▸ **Exercise goal**:
Look through the records, and wherever the string "computer" turns up, copy out that line.

Stored records:

-------------------------

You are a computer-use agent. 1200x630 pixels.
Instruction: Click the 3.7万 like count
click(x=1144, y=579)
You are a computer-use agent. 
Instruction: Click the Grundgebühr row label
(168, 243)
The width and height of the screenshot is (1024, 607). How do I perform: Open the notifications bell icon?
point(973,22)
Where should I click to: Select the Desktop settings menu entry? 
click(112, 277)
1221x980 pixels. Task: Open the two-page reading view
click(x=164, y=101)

-------------------------

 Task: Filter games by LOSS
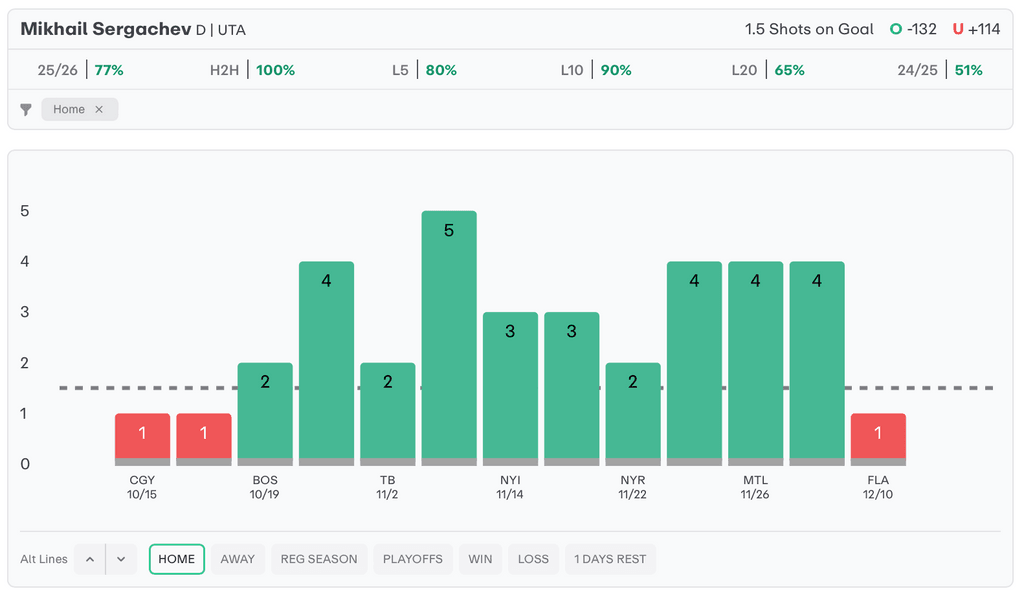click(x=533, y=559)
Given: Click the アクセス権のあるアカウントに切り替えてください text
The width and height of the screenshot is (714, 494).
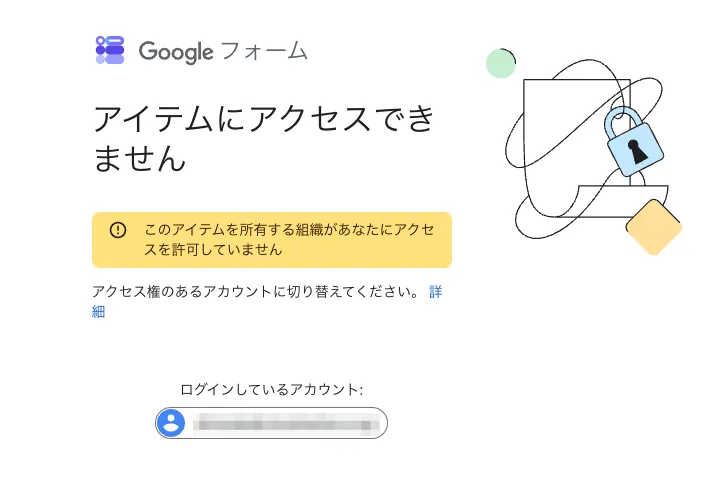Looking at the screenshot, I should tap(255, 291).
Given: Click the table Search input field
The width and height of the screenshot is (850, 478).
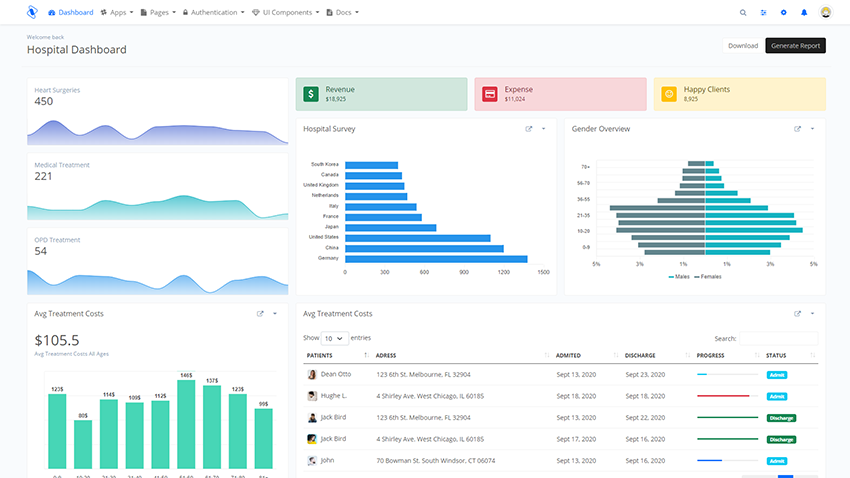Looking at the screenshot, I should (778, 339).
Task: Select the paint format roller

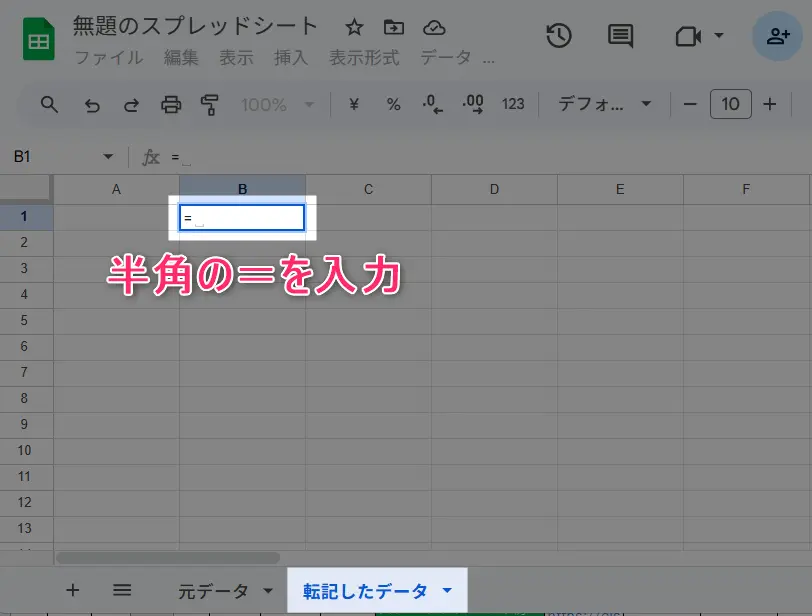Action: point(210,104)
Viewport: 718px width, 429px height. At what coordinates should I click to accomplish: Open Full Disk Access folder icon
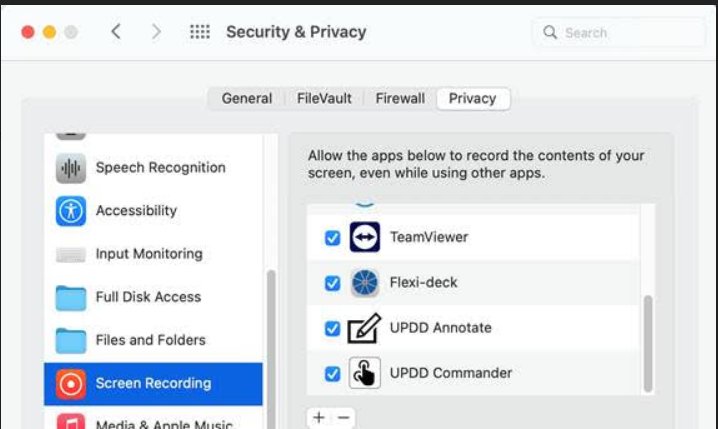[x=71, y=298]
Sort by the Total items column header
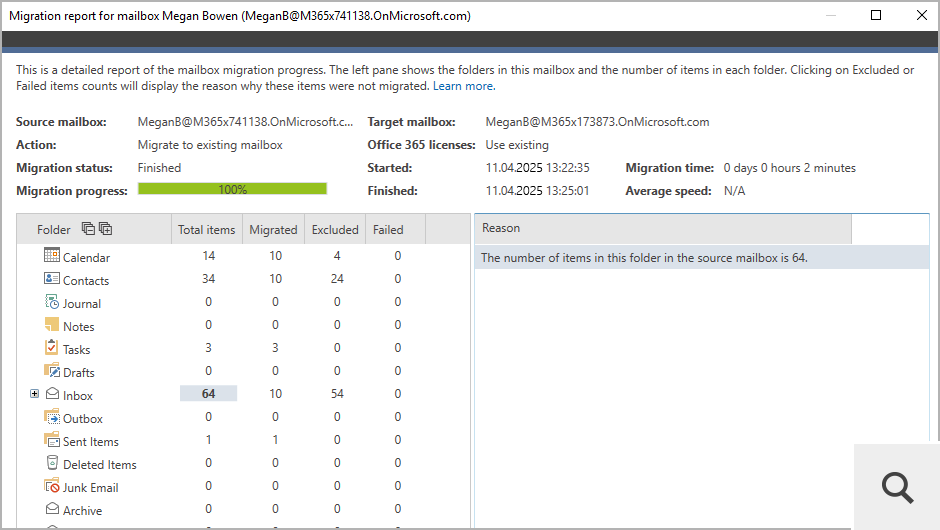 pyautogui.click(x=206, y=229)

-------------------------

▸ **Problem solution**:
You are a computer-use agent. 1200x630 pixels.
You are a computer-use agent. 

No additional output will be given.